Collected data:

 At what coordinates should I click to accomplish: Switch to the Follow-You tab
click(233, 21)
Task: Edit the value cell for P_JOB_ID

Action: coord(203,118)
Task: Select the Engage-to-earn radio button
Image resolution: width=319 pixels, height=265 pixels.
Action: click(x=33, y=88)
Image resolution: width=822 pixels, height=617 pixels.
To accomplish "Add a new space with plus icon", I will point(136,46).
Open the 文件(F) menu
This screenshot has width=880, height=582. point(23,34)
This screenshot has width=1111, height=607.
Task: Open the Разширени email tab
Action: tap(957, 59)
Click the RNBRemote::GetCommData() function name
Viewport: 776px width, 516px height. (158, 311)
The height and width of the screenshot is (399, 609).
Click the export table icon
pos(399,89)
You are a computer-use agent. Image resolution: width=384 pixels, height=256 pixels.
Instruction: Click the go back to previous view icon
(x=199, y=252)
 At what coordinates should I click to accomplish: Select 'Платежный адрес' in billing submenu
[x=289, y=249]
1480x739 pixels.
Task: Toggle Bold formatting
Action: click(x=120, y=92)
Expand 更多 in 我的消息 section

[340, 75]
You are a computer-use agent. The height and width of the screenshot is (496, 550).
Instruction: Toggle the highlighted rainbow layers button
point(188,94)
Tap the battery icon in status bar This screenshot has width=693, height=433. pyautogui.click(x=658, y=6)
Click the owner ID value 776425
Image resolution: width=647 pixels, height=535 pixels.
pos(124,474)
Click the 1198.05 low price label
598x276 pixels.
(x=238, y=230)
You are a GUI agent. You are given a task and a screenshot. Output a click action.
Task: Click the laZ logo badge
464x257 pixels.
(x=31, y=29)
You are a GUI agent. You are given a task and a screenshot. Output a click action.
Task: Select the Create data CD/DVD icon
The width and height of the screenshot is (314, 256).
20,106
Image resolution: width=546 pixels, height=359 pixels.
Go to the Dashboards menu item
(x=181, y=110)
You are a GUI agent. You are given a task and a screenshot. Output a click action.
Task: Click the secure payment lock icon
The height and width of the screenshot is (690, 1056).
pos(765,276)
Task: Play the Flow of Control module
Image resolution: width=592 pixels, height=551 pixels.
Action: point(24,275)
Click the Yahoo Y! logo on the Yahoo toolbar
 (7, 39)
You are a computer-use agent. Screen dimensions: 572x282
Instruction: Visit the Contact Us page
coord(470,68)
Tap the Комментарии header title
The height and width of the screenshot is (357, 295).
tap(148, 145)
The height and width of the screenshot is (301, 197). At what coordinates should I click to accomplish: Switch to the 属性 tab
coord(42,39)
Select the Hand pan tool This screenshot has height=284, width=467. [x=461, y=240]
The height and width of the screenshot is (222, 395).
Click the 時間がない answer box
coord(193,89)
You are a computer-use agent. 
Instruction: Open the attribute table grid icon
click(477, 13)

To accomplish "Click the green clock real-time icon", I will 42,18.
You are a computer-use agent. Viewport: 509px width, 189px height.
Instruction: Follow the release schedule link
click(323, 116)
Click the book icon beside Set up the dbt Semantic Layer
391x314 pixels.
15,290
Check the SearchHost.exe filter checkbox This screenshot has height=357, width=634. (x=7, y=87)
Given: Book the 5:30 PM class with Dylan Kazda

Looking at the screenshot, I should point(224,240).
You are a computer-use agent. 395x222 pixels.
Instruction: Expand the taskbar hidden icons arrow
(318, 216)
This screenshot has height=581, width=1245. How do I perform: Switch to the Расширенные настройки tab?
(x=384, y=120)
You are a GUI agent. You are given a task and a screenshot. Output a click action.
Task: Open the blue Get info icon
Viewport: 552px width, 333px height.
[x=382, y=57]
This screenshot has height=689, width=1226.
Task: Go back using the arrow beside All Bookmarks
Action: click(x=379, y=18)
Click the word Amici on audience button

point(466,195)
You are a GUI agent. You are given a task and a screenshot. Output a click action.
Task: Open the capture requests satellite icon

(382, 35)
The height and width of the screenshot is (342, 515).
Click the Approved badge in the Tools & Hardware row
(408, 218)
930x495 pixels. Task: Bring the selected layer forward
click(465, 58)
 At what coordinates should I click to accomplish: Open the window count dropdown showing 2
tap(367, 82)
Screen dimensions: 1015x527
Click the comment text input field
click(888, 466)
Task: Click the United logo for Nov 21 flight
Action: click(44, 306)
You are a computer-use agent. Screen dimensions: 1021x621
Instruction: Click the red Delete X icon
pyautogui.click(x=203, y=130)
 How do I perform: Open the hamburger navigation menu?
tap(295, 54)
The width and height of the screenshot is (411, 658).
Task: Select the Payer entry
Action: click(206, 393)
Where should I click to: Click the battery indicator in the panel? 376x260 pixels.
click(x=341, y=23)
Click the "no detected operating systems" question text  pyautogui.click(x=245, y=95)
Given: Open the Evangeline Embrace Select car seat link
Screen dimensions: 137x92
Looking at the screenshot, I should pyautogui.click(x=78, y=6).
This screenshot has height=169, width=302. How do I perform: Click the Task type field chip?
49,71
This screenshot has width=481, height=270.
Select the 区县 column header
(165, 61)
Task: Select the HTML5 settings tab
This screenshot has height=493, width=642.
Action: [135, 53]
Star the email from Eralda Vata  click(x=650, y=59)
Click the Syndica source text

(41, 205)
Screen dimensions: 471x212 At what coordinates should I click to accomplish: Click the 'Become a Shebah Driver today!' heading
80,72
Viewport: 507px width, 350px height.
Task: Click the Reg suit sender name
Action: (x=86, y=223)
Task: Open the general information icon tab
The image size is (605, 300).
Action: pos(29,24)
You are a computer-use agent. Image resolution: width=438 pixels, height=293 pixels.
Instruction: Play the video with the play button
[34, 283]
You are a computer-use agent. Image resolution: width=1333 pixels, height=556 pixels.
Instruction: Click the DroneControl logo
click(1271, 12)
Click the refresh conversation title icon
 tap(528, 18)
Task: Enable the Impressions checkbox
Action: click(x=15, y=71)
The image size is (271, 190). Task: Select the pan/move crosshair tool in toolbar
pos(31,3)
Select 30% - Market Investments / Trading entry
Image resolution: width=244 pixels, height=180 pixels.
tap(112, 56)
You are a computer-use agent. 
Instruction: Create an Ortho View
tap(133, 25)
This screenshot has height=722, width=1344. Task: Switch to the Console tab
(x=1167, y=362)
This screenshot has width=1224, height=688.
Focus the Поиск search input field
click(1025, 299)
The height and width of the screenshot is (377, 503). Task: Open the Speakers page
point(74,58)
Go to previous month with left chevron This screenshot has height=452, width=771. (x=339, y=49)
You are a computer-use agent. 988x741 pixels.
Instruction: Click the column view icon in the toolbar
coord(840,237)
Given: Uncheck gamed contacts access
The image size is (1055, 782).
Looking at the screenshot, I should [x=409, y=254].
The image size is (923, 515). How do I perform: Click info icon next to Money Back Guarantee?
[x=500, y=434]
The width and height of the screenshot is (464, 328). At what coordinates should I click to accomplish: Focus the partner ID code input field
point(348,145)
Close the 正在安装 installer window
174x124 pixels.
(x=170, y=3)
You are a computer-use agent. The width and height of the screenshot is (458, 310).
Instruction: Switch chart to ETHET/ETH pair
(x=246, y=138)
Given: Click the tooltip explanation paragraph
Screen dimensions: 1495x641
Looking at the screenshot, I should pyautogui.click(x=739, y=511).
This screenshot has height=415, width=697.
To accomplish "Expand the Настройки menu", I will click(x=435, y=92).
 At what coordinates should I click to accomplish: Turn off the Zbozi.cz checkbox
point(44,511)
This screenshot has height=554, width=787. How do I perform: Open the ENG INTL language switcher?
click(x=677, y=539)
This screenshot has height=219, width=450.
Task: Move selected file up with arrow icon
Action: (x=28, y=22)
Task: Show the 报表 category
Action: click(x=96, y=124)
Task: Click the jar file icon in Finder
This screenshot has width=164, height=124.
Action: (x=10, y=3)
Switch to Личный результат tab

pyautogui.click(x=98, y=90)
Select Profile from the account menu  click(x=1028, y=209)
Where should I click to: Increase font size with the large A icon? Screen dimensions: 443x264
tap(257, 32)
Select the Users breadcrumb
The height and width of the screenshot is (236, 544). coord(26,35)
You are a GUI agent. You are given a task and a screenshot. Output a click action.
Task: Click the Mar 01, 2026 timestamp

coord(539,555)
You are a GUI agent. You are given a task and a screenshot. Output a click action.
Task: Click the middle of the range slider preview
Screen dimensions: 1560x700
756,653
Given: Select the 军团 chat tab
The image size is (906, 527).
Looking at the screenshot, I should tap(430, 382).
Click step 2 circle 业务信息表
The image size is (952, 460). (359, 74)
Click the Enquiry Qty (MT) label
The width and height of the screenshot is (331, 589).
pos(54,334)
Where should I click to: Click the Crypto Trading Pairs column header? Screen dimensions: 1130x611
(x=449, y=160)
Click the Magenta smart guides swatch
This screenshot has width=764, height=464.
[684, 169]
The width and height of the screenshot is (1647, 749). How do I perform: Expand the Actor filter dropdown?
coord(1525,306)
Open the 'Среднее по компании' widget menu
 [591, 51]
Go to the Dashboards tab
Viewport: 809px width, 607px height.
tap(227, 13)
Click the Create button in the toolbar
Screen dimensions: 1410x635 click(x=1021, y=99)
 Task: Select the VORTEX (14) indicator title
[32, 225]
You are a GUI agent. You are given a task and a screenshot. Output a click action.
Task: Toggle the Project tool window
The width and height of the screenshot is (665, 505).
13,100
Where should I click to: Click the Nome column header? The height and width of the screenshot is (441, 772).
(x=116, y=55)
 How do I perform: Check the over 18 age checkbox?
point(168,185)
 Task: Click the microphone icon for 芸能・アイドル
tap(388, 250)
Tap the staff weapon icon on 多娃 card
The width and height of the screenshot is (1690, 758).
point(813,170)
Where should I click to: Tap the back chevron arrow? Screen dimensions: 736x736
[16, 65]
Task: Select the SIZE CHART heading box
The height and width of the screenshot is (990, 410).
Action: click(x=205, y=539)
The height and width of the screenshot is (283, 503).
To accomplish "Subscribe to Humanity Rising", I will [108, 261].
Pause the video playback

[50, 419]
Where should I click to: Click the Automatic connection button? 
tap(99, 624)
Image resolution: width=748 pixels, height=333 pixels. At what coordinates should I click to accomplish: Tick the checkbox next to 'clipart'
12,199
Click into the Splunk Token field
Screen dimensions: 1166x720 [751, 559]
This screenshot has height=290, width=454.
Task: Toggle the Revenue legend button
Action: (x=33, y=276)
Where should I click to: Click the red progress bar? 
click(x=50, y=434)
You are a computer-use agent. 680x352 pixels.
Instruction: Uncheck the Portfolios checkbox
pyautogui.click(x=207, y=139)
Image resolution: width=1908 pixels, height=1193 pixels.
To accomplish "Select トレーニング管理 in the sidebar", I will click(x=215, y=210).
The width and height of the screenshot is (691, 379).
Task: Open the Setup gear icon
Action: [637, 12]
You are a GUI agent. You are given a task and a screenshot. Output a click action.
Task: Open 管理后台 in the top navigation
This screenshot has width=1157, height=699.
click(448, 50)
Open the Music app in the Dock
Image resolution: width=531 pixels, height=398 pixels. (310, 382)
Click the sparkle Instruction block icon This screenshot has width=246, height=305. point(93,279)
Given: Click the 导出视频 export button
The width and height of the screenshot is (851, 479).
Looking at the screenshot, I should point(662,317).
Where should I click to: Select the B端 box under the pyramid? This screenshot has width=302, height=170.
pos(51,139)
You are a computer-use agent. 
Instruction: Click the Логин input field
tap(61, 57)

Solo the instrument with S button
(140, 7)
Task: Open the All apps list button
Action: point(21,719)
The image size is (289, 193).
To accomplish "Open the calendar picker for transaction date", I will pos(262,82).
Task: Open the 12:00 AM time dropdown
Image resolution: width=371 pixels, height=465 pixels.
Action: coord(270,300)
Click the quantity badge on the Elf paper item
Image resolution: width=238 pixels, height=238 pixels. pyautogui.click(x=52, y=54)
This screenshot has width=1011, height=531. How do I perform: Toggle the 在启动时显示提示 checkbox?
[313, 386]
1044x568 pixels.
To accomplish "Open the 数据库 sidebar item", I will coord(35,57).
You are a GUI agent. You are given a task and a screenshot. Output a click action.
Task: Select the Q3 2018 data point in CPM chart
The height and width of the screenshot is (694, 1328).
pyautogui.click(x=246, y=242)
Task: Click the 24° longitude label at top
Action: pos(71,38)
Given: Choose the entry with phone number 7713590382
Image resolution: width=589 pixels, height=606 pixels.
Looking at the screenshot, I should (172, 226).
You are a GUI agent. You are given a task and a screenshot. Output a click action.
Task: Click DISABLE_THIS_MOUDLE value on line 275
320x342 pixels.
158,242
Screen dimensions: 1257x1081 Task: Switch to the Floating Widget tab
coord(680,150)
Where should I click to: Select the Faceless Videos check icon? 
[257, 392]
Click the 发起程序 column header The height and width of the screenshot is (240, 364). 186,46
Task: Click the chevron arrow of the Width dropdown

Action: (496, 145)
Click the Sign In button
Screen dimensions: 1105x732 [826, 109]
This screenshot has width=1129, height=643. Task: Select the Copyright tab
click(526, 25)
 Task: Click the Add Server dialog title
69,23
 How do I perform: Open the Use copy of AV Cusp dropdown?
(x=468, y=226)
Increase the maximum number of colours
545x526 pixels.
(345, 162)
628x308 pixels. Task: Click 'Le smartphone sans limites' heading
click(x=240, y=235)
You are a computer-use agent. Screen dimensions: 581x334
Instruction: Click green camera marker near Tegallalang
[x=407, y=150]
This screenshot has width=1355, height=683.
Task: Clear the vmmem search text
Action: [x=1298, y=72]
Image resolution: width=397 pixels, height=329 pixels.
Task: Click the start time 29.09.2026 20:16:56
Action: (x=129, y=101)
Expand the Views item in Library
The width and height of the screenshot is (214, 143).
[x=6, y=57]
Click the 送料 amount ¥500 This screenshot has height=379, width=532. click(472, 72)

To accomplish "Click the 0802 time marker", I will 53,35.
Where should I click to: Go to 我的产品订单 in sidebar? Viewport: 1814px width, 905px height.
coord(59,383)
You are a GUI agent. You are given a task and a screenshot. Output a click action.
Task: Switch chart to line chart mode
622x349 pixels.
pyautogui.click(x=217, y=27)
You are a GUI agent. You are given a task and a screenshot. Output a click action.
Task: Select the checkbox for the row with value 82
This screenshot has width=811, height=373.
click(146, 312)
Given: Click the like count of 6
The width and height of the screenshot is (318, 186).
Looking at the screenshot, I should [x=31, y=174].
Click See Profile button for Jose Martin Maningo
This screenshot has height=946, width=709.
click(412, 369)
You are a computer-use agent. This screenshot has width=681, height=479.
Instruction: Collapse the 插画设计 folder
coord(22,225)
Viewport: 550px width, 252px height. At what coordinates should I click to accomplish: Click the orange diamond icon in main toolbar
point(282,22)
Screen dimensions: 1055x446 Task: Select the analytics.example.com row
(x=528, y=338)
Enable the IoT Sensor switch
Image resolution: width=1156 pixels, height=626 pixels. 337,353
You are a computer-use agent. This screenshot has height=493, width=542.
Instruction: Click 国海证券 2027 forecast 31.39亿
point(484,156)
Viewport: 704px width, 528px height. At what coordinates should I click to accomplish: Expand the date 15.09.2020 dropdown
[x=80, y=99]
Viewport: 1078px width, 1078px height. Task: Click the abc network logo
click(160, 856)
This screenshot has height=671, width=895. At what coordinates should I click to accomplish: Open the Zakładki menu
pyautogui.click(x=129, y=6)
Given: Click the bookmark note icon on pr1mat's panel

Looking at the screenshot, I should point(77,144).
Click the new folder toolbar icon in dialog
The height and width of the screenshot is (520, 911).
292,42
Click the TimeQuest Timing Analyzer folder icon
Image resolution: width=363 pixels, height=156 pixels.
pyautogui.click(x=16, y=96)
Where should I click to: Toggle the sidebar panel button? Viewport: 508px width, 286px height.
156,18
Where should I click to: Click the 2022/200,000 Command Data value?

What you have to do: When you reach the line holding "Where should I click to: Select the B端" in the records above, begin reproducing exactly, stop after the line holding "The image size is (289, 193).", and output nothing else.

Written solution:
Where should I click to: Select the B端 box under the pyramid? This screenshot has width=302, height=170.
pos(51,139)
You are a computer-use agent. 
Instruction: Click the Логин input field
tap(61, 57)

Solo the instrument with S button
(140, 7)
Task: Open the All apps list button
Action: point(21,719)
The image size is (289, 193).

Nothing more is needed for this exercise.